### What needs to be done
From the entries below, copy every line holding the word "computer".

### Collection entries
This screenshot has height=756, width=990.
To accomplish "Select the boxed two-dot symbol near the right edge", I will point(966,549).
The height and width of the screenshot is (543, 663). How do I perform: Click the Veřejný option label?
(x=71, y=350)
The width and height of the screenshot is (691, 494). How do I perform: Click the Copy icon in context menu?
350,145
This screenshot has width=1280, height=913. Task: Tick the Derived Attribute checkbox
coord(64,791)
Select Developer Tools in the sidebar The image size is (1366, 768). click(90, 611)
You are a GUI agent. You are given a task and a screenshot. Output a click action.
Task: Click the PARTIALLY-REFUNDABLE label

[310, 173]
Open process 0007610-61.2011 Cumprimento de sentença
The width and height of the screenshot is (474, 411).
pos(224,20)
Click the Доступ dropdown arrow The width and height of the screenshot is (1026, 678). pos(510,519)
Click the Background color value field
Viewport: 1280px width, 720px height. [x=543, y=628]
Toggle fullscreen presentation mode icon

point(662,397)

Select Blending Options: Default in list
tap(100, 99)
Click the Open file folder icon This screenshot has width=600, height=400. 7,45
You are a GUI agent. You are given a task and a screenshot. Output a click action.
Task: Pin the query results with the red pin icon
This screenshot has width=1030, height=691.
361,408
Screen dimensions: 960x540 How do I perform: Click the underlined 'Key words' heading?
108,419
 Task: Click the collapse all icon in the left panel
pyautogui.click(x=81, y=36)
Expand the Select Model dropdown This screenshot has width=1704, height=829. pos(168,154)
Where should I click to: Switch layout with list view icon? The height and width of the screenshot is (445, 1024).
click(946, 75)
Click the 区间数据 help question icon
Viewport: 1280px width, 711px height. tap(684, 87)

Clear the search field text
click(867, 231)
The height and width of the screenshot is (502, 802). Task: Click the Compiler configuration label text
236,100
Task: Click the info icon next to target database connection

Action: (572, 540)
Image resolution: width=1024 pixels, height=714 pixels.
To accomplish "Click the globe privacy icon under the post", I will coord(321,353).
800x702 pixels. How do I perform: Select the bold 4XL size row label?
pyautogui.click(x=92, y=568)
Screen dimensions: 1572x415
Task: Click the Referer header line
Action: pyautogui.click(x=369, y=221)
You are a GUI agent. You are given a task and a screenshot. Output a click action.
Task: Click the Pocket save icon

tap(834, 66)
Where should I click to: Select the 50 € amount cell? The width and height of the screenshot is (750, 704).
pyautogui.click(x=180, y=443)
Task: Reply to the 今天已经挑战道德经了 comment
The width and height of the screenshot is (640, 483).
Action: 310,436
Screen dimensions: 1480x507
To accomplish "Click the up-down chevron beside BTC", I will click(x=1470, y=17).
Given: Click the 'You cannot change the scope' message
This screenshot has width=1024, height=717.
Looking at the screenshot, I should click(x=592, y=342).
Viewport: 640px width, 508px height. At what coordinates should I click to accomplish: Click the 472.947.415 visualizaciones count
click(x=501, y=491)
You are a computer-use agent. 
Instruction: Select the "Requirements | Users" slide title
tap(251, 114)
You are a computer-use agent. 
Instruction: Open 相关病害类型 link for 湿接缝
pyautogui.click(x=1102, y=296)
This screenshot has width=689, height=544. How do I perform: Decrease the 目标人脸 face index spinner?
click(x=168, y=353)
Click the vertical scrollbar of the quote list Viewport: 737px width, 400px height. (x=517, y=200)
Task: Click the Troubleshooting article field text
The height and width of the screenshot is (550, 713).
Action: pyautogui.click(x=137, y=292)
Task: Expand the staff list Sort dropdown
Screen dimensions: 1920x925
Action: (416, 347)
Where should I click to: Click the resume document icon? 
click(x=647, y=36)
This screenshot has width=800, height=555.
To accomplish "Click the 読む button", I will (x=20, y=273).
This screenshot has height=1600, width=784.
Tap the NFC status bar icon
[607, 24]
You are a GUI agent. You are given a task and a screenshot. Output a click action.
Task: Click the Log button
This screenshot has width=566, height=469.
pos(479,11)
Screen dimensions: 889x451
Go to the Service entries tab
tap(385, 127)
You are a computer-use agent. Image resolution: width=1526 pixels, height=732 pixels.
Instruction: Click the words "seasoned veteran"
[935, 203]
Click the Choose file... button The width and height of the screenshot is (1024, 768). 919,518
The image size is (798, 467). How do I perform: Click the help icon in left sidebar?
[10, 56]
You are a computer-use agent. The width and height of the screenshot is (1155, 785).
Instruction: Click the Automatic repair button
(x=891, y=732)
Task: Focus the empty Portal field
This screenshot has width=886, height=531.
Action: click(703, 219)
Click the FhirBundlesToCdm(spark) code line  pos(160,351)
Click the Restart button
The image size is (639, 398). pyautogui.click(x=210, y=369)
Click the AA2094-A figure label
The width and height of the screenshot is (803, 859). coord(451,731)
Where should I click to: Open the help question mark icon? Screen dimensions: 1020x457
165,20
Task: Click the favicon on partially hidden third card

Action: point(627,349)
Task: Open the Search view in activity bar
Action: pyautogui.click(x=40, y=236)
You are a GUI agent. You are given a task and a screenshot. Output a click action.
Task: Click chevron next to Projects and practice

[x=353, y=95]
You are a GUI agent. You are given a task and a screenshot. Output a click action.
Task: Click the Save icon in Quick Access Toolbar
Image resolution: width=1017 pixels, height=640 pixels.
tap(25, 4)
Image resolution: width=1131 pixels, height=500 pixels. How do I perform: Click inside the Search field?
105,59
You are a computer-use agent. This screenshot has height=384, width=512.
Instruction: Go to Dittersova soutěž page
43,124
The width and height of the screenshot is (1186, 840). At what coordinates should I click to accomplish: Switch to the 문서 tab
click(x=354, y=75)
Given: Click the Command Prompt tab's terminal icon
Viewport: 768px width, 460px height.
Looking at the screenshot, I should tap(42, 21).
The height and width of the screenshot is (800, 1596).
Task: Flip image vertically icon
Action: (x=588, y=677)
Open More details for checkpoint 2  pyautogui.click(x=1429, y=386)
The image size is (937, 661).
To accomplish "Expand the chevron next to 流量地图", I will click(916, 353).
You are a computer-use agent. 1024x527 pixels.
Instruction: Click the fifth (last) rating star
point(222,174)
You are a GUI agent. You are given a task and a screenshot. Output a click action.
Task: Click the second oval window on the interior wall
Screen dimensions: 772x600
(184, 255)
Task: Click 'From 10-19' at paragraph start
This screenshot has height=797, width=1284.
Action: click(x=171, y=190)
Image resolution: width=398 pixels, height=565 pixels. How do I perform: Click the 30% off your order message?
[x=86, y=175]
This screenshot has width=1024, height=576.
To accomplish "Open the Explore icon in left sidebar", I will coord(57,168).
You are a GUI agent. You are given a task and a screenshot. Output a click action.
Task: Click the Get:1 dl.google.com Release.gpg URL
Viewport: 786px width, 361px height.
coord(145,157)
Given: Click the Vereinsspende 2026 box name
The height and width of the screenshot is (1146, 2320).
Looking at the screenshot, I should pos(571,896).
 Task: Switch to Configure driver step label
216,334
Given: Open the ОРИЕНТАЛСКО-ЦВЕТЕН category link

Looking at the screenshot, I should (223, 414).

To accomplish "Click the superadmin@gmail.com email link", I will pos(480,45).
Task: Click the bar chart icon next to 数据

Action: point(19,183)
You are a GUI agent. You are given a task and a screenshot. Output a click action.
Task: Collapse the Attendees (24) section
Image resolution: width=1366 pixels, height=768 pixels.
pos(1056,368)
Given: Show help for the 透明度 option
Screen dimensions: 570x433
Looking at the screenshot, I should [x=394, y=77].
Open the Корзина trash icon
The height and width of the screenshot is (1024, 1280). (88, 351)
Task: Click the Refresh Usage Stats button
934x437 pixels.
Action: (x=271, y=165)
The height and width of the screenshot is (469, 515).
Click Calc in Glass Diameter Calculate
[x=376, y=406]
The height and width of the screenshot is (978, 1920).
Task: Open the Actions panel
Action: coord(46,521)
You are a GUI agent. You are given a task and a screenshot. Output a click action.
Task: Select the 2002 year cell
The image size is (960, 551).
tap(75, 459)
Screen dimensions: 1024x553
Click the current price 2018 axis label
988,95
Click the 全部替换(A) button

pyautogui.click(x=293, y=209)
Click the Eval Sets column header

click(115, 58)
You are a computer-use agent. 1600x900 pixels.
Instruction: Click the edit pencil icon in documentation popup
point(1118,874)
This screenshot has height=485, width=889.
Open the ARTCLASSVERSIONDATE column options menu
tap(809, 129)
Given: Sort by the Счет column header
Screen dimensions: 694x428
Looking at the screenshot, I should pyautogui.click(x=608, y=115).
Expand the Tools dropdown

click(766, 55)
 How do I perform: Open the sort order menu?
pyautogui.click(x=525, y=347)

### Result of the exercise
You are a computer-use agent. 
You are a computer-use agent. 
You are a computer-use agent. Image resolution: width=1526 pixels, height=732 pixels.
You are a computer-use agent. The width and height of the screenshot is (1155, 785).
You are a computer-use agent. This screenshot has height=384, width=512.
You are a computer-use agent. 1024x527 pixels.
You are a computer-use agent. 1600x900 pixels.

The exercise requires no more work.